━━━ Entries supplied

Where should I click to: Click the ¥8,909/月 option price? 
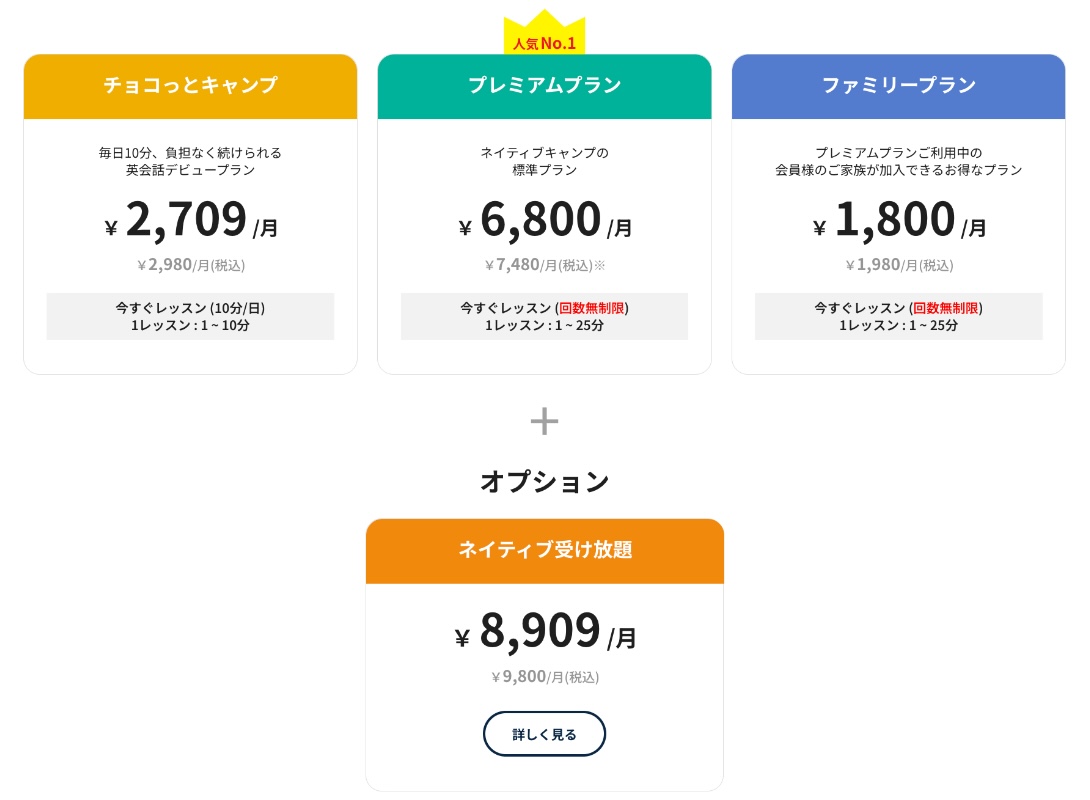(x=544, y=633)
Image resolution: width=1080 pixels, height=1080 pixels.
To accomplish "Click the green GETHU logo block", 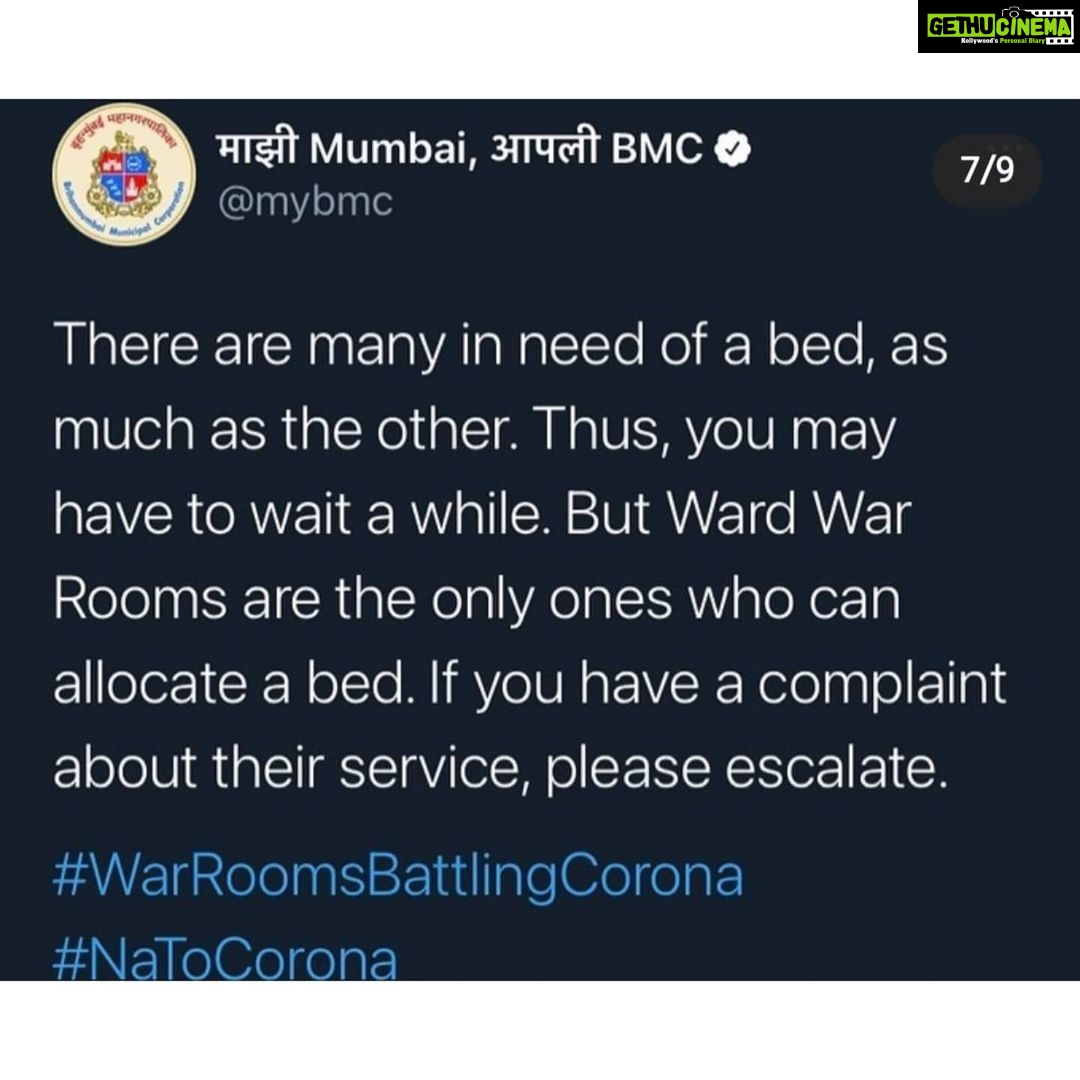I will point(960,26).
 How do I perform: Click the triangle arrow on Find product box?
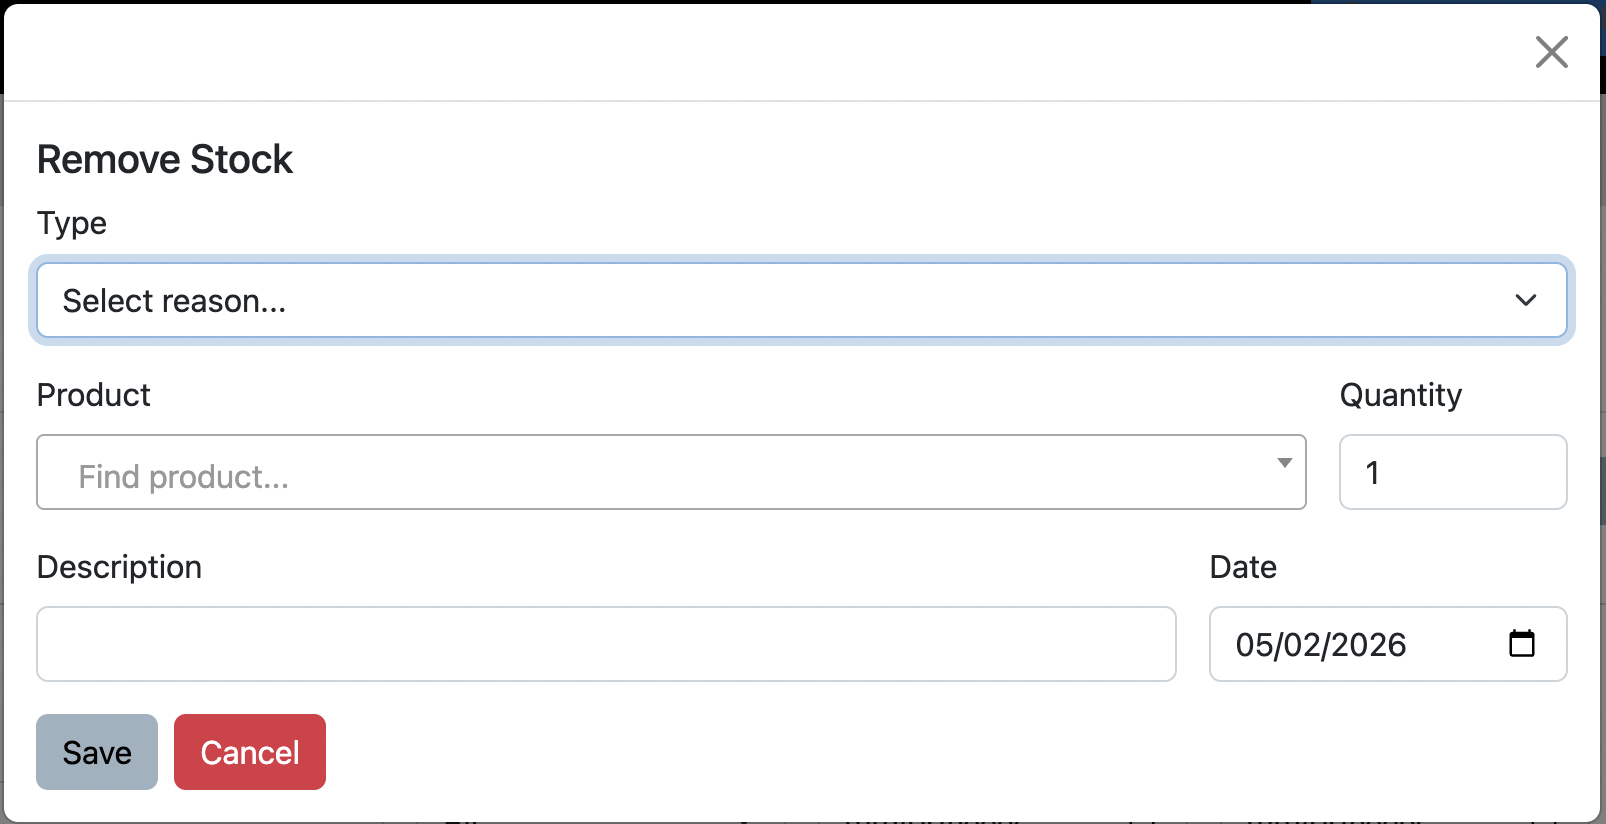[x=1285, y=463]
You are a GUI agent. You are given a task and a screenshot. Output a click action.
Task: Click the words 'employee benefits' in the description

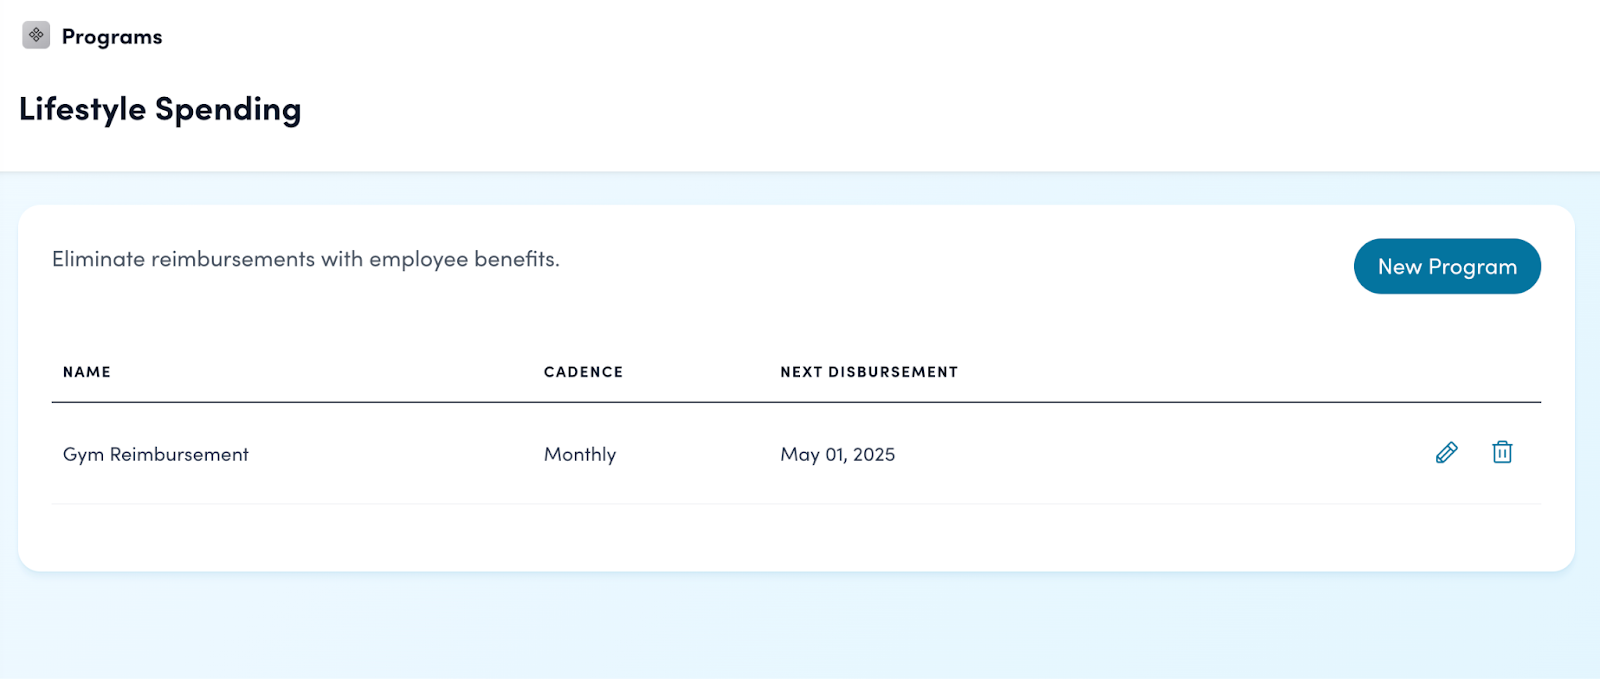pos(463,259)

━━━━━━

> Exercise directions
Exactly the lines from the one that contains "You are a GUI" through the final line of the records above are needed, given again word for word, with every picture left out.

> Answer to the exercise
You are a GUI agent. You are given a task and a screenshot. Output a click action.
Task: Click the words 'employee benefits' in the description

pos(463,259)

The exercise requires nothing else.